# Does the webOS doctor undo 100% of all changes



## Razor512 (Aug 22, 2011)

I am planning on trying a number of different kernels and doing more through beta testing of the one that I like best.

I know I will eventually run into issues so I would like to know does the webos doctor undo 100% of changes done by custom kernels, making the device (software wise) factory default?

I would like it to be a 100% fresh start with each kernel test


----------



## wmsjr2012 (Sep 8, 2011)

I would like to have an answer to your questions also for the same reasons. Have you had any luck


----------



## droidyman (Sep 23, 2011)

In my own testing with using kernels available via Preware, when using WebOS doctor you will essentially reinstall the factory kernel and you will loose any custom kernels and/or patches that you have installed independently. WebOS doctor does not address issues with volume corruption in my opinion.

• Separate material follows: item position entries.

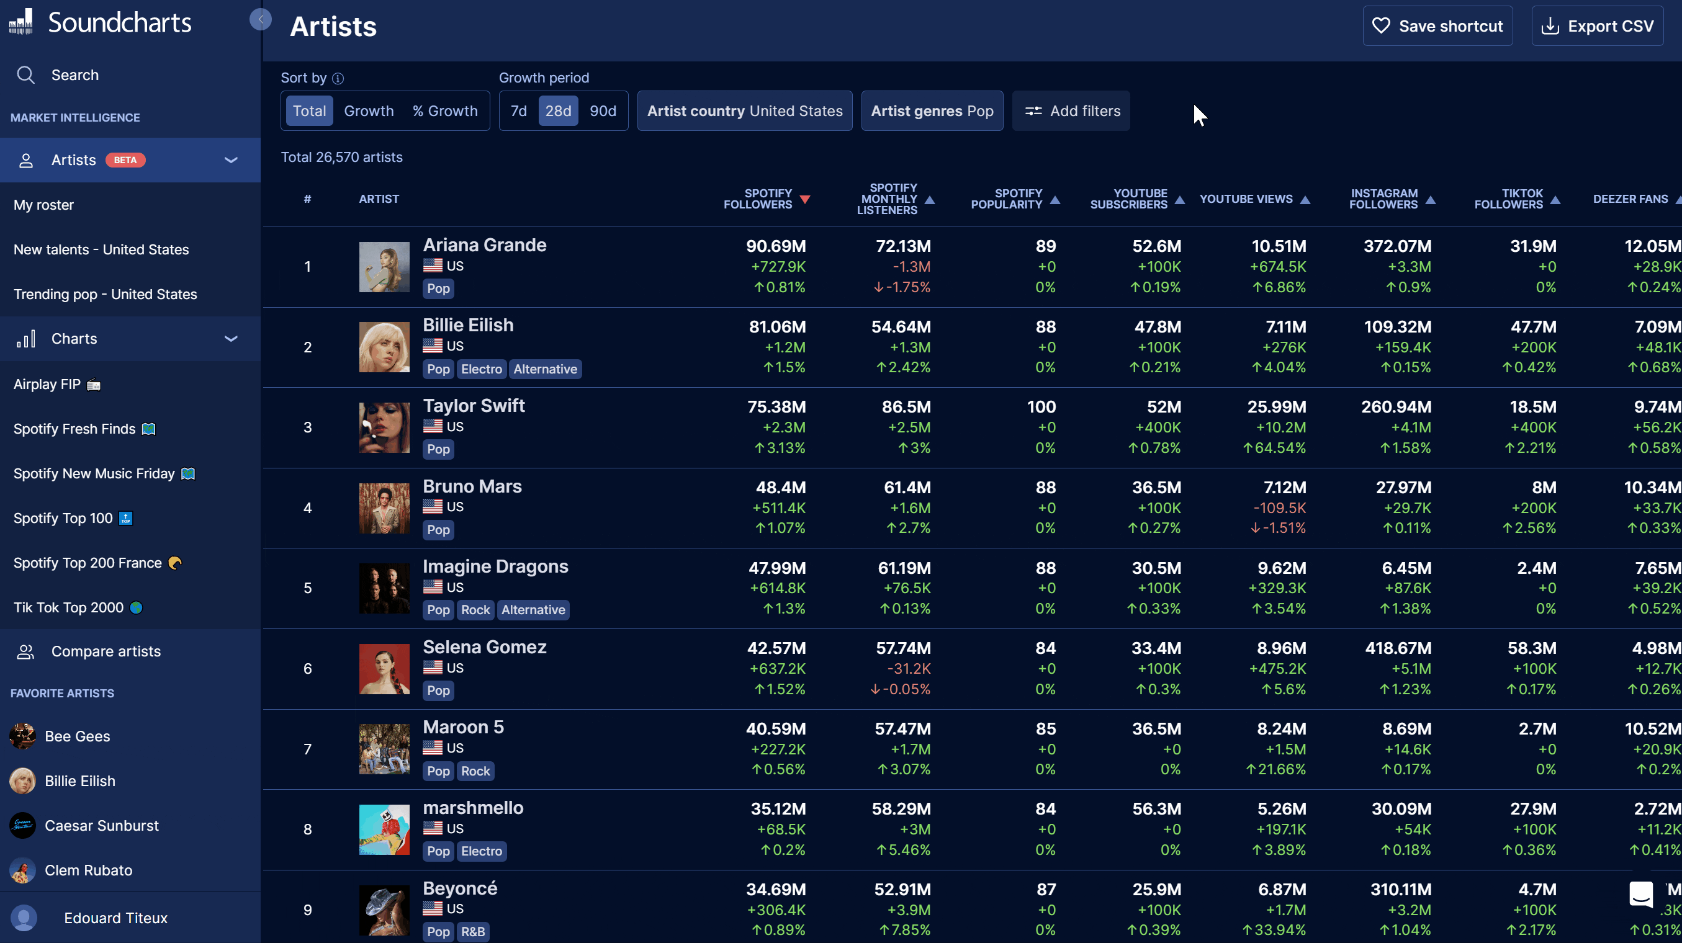
Task: Sort by the Instagram Followers arrow
Action: [x=1431, y=200]
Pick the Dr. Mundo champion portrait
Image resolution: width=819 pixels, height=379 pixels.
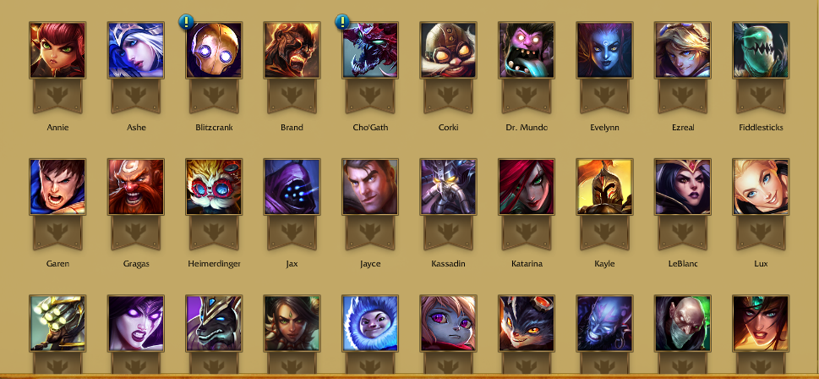point(527,50)
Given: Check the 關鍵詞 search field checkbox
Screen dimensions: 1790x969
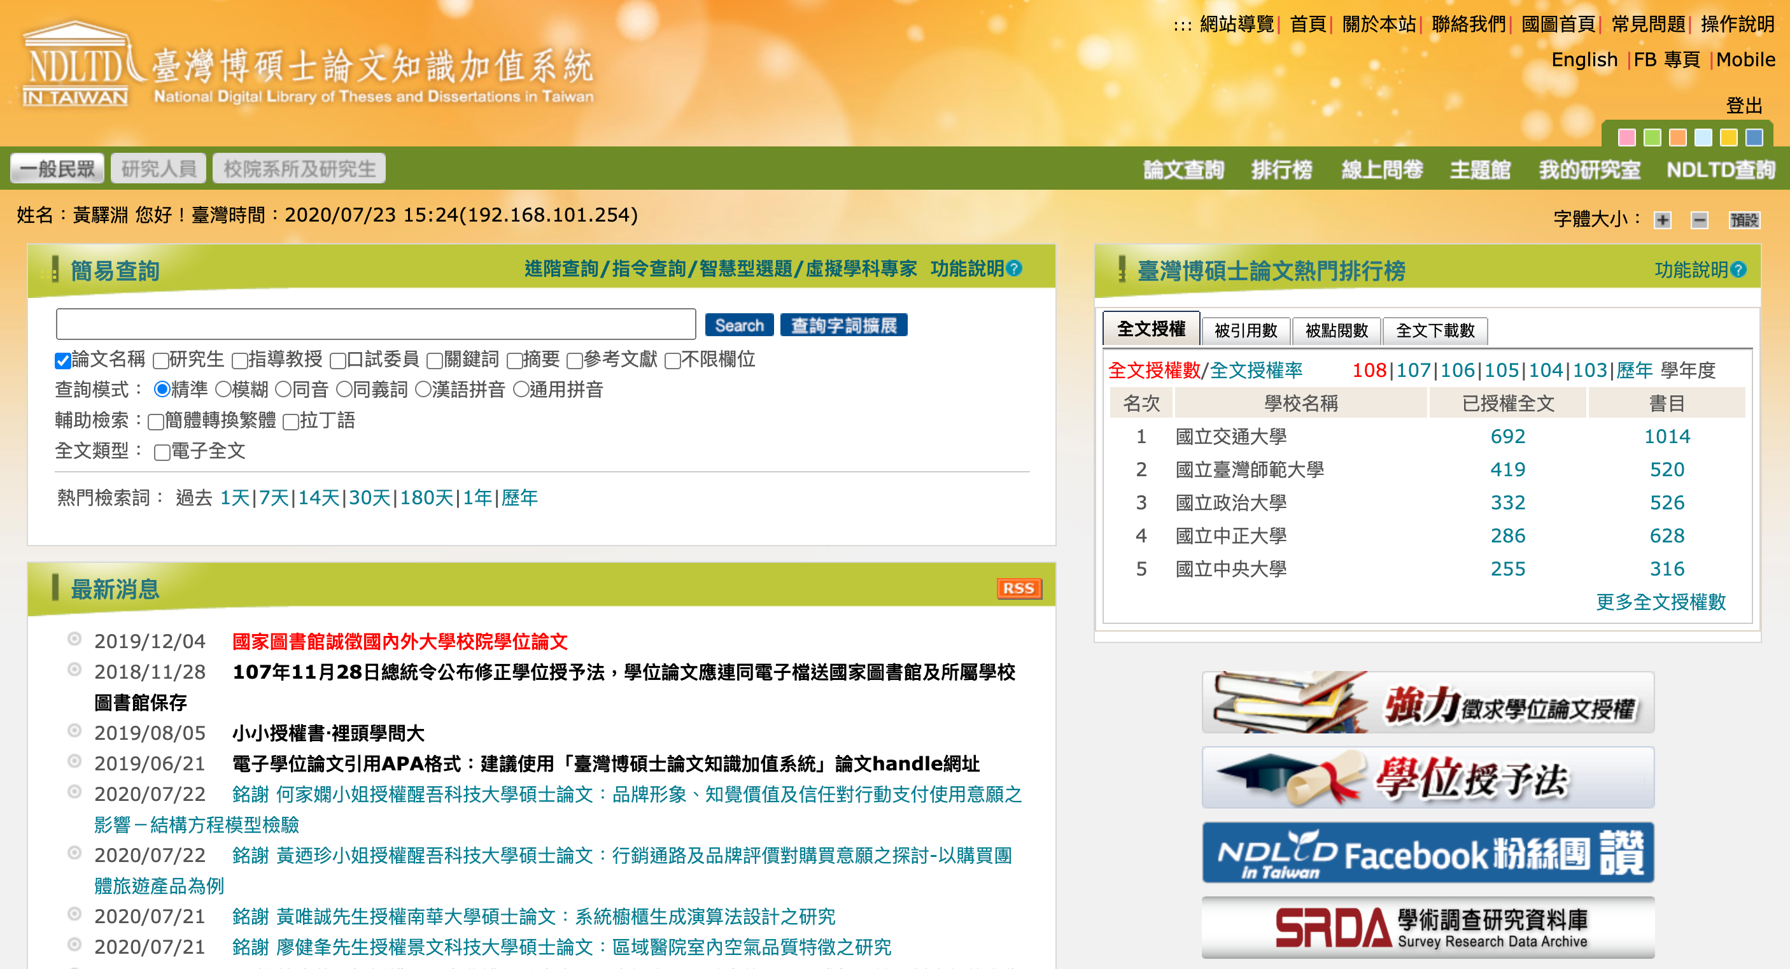Looking at the screenshot, I should 435,360.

I used dd to backup some of the lv's in the store vg but have not actually tried restoring this to make sure I can get the device working without any major headaches.


----------



## Rakeesh (Aug 22, 2011)

What about your app settings, the apps themselves, and the files you have stored on the flash? Does WebOS Doctor wipe those?


----------



## Jordan8 (Jun 10, 2011)

I asked a friend this who's been doing WebOS developing for quite sometime now, & he said: "yeah, it basically reformats it but keeps the usb stuff"


----------